The MOU's play with fire --- Wall Street jokers think nobody's listening

The MOUs Play With Fire

by digby


I've been watching the riots in Greece all morning as people are burning down banks and all manner of violence is hitting the streets there. As I write this, the DOW is down 980 points. Looks like we've a problem.

For some reason my thoughts wandered to this:

Already, Fabulous Fab—as he calls himself in e-mails released by the SEC—has two Facebook fan pages devoted to him. New York magazine breathlessly reported on his life, including the $4,000-a-month Manhattan apartment he once rented. The 15 Wall Street employees—20- and 30-something bankers, traders, and former Goldman employees—whom NEWSWEEK interviewed for this piece say they admire the way Tourre foresaw the collapse in the housing market and structured a lucrative deal for his client, hedge-fund impresario John Paulson. Goldman Sachs refused to comment or to pass along Tourre's contact information. "Everyone thinks he has a bit of swagger," says former investment banker and Columbia Business School professor David Beim. "Everyone is cheering for him."

[...]


For these young Wall Street types, Tourre embodies the culture of the financial world and offers a road map for success. He's the real-life Gordon Gekko from the movie Wall Street: the cocky alpha male who writes e-mails in which he calls himself the "only potential survivor ... standing in the middle of all of these complex, highly leveraged, exotic trades." He's a doppelgänger to Michael Lewis's autobiographical protagonist in Liar's Poker, who sells bad products to unknowing chump investors, and he's becoming a cultural icon to his contemporaries because they empathize with him. One of them could just as easily have been the salesman on the Abacus deal, if only they had been that smart or lucky. "There's a self-serving role in this. If what he did is wrong, then what they do is wrong on a daily basis," says Adam Galinsky, professor of ethics and leadership at Northwestern University's Kellogg School of Management. "It's not wrong to them, because it's the water they swim in."

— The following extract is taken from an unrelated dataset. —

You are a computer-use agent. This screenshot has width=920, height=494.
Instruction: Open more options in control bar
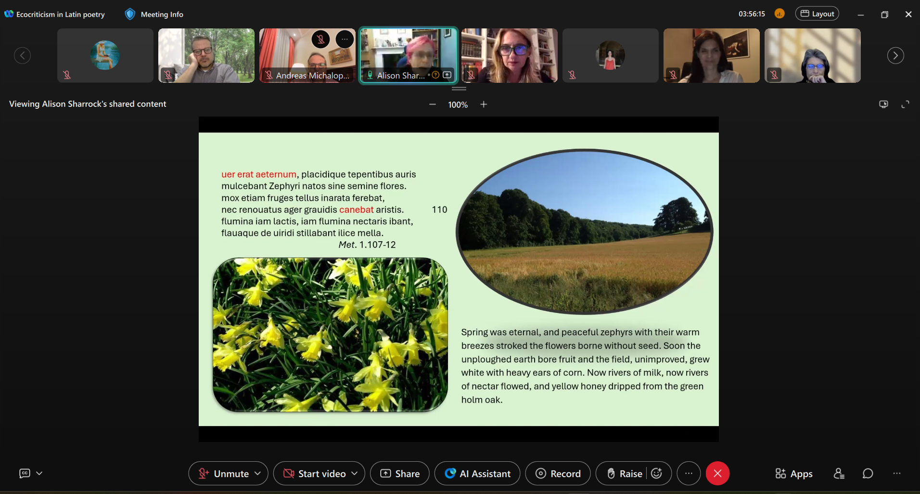689,474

This fascination with Tourre also spells disaster for transforming or regulating Wall Street. The future Fabulous Fabs of the world will not be deterred by this case, says Wall Street historian Charles Geisst, because this line of work will continue to appeal to those who want to make piles of money or develop financial products in lieu of curing cancer, building bridges, or marketing tangible products. To the bankers, Tourre's e-mails in which he expresses doubt about the validity of the products he's selling only make him that much more likable. "The fact that his e-mails have a slight sarcastic bentd to them makes them more noteworthy," says Galinsky. "He's not just a machine. He has a playful nature. At some level, the tone mitigates it. At some level, it makes it more horrific."


Keep swaggering boys. Keep patting yourselves on the back. Keep telling the dumb rubes you deserve these million dollar bonuses for treating them like your playthings. And pray that this situation doesn't get any worse.

MSNBC anchor: Is what we're seeing here a preview of what we're seeing in Greece?

Ratigan: Yes. What you have is a corrupt government rigging the game for special interests ... the banking industry being the most obvious right now where we subsidize the TBTF banks. And when that is done where the government comes out and says, Alex, "we're going to have an austerity measure for you and we're going to raise taxes on you," and the people say, "hang on a moment, the government is corrupt and rigging the game for special interests, has given all this money away to bankers and is now turning its attention back to the American people --- basically to say they're going to cut our social security in order to pay for the banks."

That's the sort of thing that gets people pretty upset.



Update: CNBC is saying the drop in the DOW is because of financial reform. Now that's funny.

Update II: now they're saying it was a "glitch."
Evidently, the fact that there were pics all over the TV at that very moment of banks burning in Greece for the second night, couldn't possibly have contributed to a bunch of heroic Galts fouling their trousers.